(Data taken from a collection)
# # # # # # #
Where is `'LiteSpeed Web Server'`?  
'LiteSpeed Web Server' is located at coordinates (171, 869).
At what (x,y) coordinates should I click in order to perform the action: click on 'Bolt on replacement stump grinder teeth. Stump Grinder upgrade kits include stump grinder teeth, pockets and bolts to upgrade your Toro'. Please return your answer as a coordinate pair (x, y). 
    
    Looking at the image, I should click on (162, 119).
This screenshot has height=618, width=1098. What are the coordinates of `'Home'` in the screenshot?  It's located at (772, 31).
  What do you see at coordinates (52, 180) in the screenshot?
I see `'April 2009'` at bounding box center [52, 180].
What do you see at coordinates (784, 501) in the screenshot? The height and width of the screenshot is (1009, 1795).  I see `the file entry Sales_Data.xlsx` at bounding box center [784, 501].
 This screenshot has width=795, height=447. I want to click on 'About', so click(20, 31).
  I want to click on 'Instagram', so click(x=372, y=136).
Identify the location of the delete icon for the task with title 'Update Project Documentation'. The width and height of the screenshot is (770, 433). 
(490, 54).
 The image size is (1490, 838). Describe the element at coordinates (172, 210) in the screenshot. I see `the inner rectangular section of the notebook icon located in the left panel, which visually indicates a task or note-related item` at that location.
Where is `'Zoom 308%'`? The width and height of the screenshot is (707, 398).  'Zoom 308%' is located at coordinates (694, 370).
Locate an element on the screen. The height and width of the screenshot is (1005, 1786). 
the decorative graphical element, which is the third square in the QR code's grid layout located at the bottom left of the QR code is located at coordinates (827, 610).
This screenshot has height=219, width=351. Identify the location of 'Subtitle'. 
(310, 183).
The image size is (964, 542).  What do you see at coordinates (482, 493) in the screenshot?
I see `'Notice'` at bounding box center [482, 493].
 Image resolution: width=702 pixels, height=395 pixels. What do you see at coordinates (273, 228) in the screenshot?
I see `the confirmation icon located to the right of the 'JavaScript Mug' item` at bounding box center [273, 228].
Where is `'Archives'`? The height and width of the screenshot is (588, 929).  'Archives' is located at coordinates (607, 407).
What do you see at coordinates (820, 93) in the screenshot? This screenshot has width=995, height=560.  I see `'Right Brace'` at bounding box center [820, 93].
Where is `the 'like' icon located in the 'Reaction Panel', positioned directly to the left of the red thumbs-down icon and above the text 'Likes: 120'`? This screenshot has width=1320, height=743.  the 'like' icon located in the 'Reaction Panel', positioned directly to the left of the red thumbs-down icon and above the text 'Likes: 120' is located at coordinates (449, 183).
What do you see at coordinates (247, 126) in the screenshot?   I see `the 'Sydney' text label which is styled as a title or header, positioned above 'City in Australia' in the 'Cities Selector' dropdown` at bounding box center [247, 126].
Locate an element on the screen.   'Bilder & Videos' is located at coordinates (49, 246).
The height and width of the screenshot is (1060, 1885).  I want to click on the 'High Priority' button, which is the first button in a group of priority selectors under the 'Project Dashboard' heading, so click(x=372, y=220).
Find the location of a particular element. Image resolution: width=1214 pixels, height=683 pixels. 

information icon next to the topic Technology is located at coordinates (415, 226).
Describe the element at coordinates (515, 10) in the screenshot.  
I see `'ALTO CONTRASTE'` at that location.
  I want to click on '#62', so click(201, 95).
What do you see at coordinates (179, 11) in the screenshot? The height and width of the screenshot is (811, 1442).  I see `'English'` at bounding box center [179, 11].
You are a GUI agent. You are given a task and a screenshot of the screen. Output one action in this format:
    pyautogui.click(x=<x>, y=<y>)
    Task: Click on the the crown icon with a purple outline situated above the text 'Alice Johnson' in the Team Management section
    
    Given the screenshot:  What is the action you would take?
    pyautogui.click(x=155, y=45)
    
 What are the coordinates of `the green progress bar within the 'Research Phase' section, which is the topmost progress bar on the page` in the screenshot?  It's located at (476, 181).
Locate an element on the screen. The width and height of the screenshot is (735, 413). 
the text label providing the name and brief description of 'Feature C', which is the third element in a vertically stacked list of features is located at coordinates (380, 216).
# # # # # # #
● **GIVEN REQUEST**
Rewrite all of the data above, swapping "Locate an element" for "Find an element" and leaving everything else as it is.

● **RESULT OF THE EXERCISE**
Where is `'LiteSpeed Web Server'`?  
'LiteSpeed Web Server' is located at coordinates (171, 869).
At what (x,y) coordinates should I click in order to perform the action: click on 'Bolt on replacement stump grinder teeth. Stump Grinder upgrade kits include stump grinder teeth, pockets and bolts to upgrade your Toro'. Please return your answer as a coordinate pair (x, y). 
    
    Looking at the image, I should click on (162, 119).
This screenshot has height=618, width=1098. What are the coordinates of `'Home'` in the screenshot?  It's located at (772, 31).
  What do you see at coordinates (52, 180) in the screenshot?
I see `'April 2009'` at bounding box center [52, 180].
What do you see at coordinates (784, 501) in the screenshot? The height and width of the screenshot is (1009, 1795).  I see `the file entry Sales_Data.xlsx` at bounding box center [784, 501].
 This screenshot has width=795, height=447. I want to click on 'About', so click(20, 31).
  I want to click on 'Instagram', so click(x=372, y=136).
Identify the location of the delete icon for the task with title 'Update Project Documentation'. The width and height of the screenshot is (770, 433). 
(490, 54).
 The image size is (1490, 838). Describe the element at coordinates (172, 210) in the screenshot. I see `the inner rectangular section of the notebook icon located in the left panel, which visually indicates a task or note-related item` at that location.
Where is `'Zoom 308%'`? The width and height of the screenshot is (707, 398).  'Zoom 308%' is located at coordinates (694, 370).
Find an element on the screen. The height and width of the screenshot is (1005, 1786). 
the decorative graphical element, which is the third square in the QR code's grid layout located at the bottom left of the QR code is located at coordinates (827, 610).
This screenshot has height=219, width=351. Identify the location of 'Subtitle'. 
(310, 183).
The image size is (964, 542).  What do you see at coordinates (482, 493) in the screenshot?
I see `'Notice'` at bounding box center [482, 493].
 Image resolution: width=702 pixels, height=395 pixels. What do you see at coordinates (273, 228) in the screenshot?
I see `the confirmation icon located to the right of the 'JavaScript Mug' item` at bounding box center [273, 228].
Where is `'Archives'`? The height and width of the screenshot is (588, 929).  'Archives' is located at coordinates (607, 407).
What do you see at coordinates (820, 93) in the screenshot? This screenshot has width=995, height=560.  I see `'Right Brace'` at bounding box center [820, 93].
Where is `the 'like' icon located in the 'Reaction Panel', positioned directly to the left of the red thumbs-down icon and above the text 'Likes: 120'`? This screenshot has width=1320, height=743.  the 'like' icon located in the 'Reaction Panel', positioned directly to the left of the red thumbs-down icon and above the text 'Likes: 120' is located at coordinates (449, 183).
What do you see at coordinates (247, 126) in the screenshot?   I see `the 'Sydney' text label which is styled as a title or header, positioned above 'City in Australia' in the 'Cities Selector' dropdown` at bounding box center [247, 126].
Find an element on the screen.   'Bilder & Videos' is located at coordinates (49, 246).
The height and width of the screenshot is (1060, 1885).  I want to click on the 'High Priority' button, which is the first button in a group of priority selectors under the 'Project Dashboard' heading, so click(x=372, y=220).
Find the location of a particular element. Image resolution: width=1214 pixels, height=683 pixels. 

information icon next to the topic Technology is located at coordinates (415, 226).
Describe the element at coordinates (515, 10) in the screenshot.  
I see `'ALTO CONTRASTE'` at that location.
  I want to click on '#62', so click(201, 95).
What do you see at coordinates (179, 11) in the screenshot? The height and width of the screenshot is (811, 1442).  I see `'English'` at bounding box center [179, 11].
You are a GUI agent. You are given a task and a screenshot of the screen. Output one action in this format:
    pyautogui.click(x=<x>, y=<y>)
    Task: Click on the the crown icon with a purple outline situated above the text 'Alice Johnson' in the Team Management section
    
    Given the screenshot:  What is the action you would take?
    pyautogui.click(x=155, y=45)
    
 What are the coordinates of `the green progress bar within the 'Research Phase' section, which is the topmost progress bar on the page` in the screenshot?  It's located at (476, 181).
Find an element on the screen. The width and height of the screenshot is (735, 413). 
the text label providing the name and brief description of 'Feature C', which is the third element in a vertically stacked list of features is located at coordinates (380, 216).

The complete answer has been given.